DHEA (200 mg daily) and testosterone gel (1%) were included to boost Edgar’s metabolism. Testosterone injections using a bioidentical rather than a very potent synthetic formulation may have helped Edgar lose weight. Testosterone can also help alleviate erectile dysfunction.
As is often the case, Edgar’s diabetes was co-morbid with his Syndrome X/metabolic syndrome, and his fatigue and sexual dysfunction were also related. It is no coincidence that parts of his program for controlling blood sugar—including diet, exercise, and fish oil supplements—would also benefit his lipid and vascular profiles. In addition, the supplemental testosterone, exercise, chromium, fish oils, and lipoic acid for improved insulin action would also improve his energy level and libido. While Edgar’s treatment included many components, all were necessary in order to address his overall health. Edgar said he would do anything to feel better.
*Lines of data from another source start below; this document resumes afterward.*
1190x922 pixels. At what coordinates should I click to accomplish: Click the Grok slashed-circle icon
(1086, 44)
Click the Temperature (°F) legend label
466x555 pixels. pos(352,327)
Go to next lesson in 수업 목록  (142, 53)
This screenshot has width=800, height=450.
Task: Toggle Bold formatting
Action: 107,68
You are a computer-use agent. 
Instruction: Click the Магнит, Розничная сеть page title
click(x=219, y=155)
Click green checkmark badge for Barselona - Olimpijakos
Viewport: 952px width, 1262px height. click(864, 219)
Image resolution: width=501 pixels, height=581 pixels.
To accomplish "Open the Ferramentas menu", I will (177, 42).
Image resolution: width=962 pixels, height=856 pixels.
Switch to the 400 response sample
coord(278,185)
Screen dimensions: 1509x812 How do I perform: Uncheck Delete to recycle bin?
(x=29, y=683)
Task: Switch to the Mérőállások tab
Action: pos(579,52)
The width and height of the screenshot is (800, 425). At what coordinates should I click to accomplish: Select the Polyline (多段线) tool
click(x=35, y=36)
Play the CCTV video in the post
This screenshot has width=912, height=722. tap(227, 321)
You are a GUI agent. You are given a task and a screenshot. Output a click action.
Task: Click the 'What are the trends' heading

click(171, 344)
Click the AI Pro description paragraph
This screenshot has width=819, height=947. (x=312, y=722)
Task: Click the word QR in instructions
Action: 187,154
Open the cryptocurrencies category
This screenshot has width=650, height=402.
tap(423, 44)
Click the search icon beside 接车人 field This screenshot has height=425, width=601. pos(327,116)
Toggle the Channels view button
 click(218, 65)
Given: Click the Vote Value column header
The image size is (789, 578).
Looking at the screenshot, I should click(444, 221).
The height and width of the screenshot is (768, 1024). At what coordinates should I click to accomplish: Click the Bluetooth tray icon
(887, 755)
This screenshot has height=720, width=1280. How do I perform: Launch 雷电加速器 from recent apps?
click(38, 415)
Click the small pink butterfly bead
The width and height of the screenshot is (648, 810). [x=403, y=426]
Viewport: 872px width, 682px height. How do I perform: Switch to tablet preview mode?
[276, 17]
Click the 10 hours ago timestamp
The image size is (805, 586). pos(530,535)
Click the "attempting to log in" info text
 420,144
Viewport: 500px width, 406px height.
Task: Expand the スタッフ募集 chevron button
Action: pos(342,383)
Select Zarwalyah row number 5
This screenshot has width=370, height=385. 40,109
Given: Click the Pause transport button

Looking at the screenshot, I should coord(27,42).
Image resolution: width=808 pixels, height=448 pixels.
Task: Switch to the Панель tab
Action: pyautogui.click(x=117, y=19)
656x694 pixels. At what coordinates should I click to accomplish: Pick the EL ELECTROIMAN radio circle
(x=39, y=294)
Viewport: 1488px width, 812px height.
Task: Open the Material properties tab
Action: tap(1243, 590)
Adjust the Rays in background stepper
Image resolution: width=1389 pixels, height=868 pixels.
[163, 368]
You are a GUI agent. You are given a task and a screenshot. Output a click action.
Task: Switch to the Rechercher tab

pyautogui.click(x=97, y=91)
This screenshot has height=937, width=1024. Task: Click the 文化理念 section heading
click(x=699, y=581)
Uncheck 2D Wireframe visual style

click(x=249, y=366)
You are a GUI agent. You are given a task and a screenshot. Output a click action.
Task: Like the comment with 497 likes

Edgar’s compliance with treatment was exceptional, and he looked and felt incrementally better each time I saw him. As he lost weight, he gained physical and mental energy, and his confidence in his program grew. After six months, he no longer experienced erectile dysfunction, and at 18 months, he had lost 36 pounds.
His cholesterol at 18 months had dropped to 177 mg/dL, while his HDL had risen to 55 mg/dL and his LDL had fallen to 117 mg/dL. His triglycerides had been lowered dramatically to 115 mg/dL, and his hormone levels were in the high-normal range. Ultrasound re-tests did not show marked improvement, which was expected. It would take more time to reverse damage that had developed over years.
Edgar’s improvement in blood sugar parameters was remarkable. His fasting glucose was down to 154 mg/dL, and his HbA1c was lowered from 14.4% to 8.2% (still high, but out of the critical zone). Edgar still needed his insulin, but if he stayed on his path, the likelihood of heart attack, stroke, dementia, or severe diabetic complications would be reduced tremendously. His creatinine level had dropped to 1.6 mg/dL, indicating that reducing blood glucose had improved Edgar’s kidney function.
Edgar’s case illustrates the complex effects of diabetes on the body and the need for a comprehensive treatment strategy. When Edgar came to my office, his diabetes was poorly controlled, his energy level was poor, and his aberrant laboratory measures placed him at risk for further disease and accelerated aging. A comprehensive treatment strategy using dietary and lifestyle interventions, nutritional remedies, hormone balancing, and doctor-patient collaboration helped Edgar to improve his health and energy level dramatically, while reducing his risk for diabetic complications and other age-related diseases.
Integrative care for patients with diabetes and high blood sugar requires a thorough and multifaceted approach. While the results may not appear overnight, dramatic and life-enhancing improvements will reward the proactive patient.